**Document excerpt**
********************
Columbus Blue Jackets
Talking a Blue Streak: The tale of a starless Blue Jackets team that's atop the league
Columbus Blue Jackets

Talking a Blue Streak: The tale of a starless Blue Jackets team that's atop the league

Updated Mar. 4, 2020 3:09 p.m. ET

Forget television ratings, ticket sales and the flock of national media at Washington’s Verizon Center on Jan. 5. The most revealing measure of mainstream interest in the NHL is seated on press row, munching popcorn, muttering observations and watching this season’s best story play out before him.

Under typical circumstances in D.C., the pregame spotlight is trained on Alex Ovechkin and the Capitals, runaway Presidents’ Trophy winners in 2015–16. But these are strange times. (Just look a few blocks west on Pennsylvania Avenue next week.) And in hockey, strange times mean ESPN dispatches analyst Barry Melrose, during an otherwise ordinary period in the schedule, for an on-location appearance in the nation’s capital. Why? The visitors, the Columbus Blue Jackets, were looking to run their winning streak to 17 games, the all-time record set by the Penguins in 1992–93.
********************
**Items from a dataset**
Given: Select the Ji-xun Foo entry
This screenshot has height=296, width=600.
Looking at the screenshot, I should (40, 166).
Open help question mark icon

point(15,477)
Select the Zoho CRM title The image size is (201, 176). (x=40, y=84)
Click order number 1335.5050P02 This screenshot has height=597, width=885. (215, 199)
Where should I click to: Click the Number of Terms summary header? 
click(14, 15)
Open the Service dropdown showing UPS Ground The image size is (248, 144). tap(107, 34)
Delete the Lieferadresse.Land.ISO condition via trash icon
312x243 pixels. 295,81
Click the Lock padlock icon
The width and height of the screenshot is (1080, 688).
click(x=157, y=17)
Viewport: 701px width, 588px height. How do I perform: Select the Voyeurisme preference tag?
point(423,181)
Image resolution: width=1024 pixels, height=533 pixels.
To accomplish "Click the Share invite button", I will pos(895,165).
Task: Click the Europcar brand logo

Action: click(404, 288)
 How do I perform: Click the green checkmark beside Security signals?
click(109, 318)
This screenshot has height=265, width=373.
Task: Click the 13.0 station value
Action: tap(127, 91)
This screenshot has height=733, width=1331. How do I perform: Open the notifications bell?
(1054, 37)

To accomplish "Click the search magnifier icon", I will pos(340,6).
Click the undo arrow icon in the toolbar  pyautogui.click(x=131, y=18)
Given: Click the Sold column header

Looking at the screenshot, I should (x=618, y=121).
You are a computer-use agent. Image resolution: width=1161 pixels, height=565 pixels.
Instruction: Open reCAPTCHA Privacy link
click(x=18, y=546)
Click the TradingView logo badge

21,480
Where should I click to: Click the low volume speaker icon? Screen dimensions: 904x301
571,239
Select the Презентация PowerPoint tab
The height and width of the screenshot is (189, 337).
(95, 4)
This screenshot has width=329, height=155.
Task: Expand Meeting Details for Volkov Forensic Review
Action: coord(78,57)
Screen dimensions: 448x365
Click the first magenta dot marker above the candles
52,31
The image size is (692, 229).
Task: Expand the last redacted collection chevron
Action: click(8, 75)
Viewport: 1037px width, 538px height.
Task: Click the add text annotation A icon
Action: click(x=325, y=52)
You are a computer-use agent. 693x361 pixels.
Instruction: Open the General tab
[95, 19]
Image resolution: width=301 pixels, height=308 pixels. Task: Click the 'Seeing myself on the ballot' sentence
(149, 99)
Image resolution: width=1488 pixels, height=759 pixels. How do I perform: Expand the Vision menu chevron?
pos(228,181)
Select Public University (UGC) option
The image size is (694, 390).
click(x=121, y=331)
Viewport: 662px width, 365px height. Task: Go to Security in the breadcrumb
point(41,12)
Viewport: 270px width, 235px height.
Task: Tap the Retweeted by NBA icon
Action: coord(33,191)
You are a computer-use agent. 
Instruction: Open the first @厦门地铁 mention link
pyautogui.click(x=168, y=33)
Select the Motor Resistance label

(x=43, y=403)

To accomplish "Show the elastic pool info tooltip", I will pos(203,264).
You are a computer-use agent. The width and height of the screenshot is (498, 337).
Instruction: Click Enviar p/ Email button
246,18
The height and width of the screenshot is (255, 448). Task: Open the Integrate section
********************
**Required actions**
a – Decide whether each statement agrees with the Blue Jackets article, and answer yes or no for each, quoting the deciding words of the article: (i) The Capitals won the Presidents' Trophy in 2015–16. (ii) ESPN sent Barry Melrose to appear in person in Washington. (iii) The all-time record winning streak was set by the Blue Jackets.
b – Carry on the Blue Jackets article from the point where it stops.
These rows have nothing to do with the Blue Jackets article.

**Results for the exercise**
a –
(i) Yes: "runaway Presidents’ Trophy winners in 2015–16"
(ii) Yes: "ESPN dispatches analyst Barry Melrose, during an otherwise ordinary period in the schedule, for an on-location appearance in the nation’s capital"
(iii) No: "the all-time record set by the Penguins in 1992–93"

b –
On this Thursday night, a 5–0 loss to Washington kept Columbus from tying the record, but Blue Jackets coach John Tortorella betrayed little rage when he walked into his postgame press conference and immediately said, “S---, huh?” The Pittsburgh record holders had Scotty Bowman behind the bench and included four future Hall of Famers (Ron Francis, Mario Lemieux, Joe Mullen, Larry Murphy) and one sure-to-be inductee (Jaromir Jagr) in its lineup. These Blue Jackets, on the other hand, have reached the playoffs twice in their 16-year history and have never advanced past the first round. Streaks come and go—and this one cratered at the end—but the turnaround in central Ohio is nonetheless remarkable.

By this time last season Columbus was already all but cooked, having fired coach Todd Richards before Halloween, and the team was heading for a 27th-place finish. The front office does not shy away from hard truths. “We expected more and it was a thud,” says John Davidson, president of hockey operations. “People gave up on us and should’ve. We lost season tickets and should have. It was very hard to stomach.” Now even Melrose’s conspicuous presence highlights how far they’ve come.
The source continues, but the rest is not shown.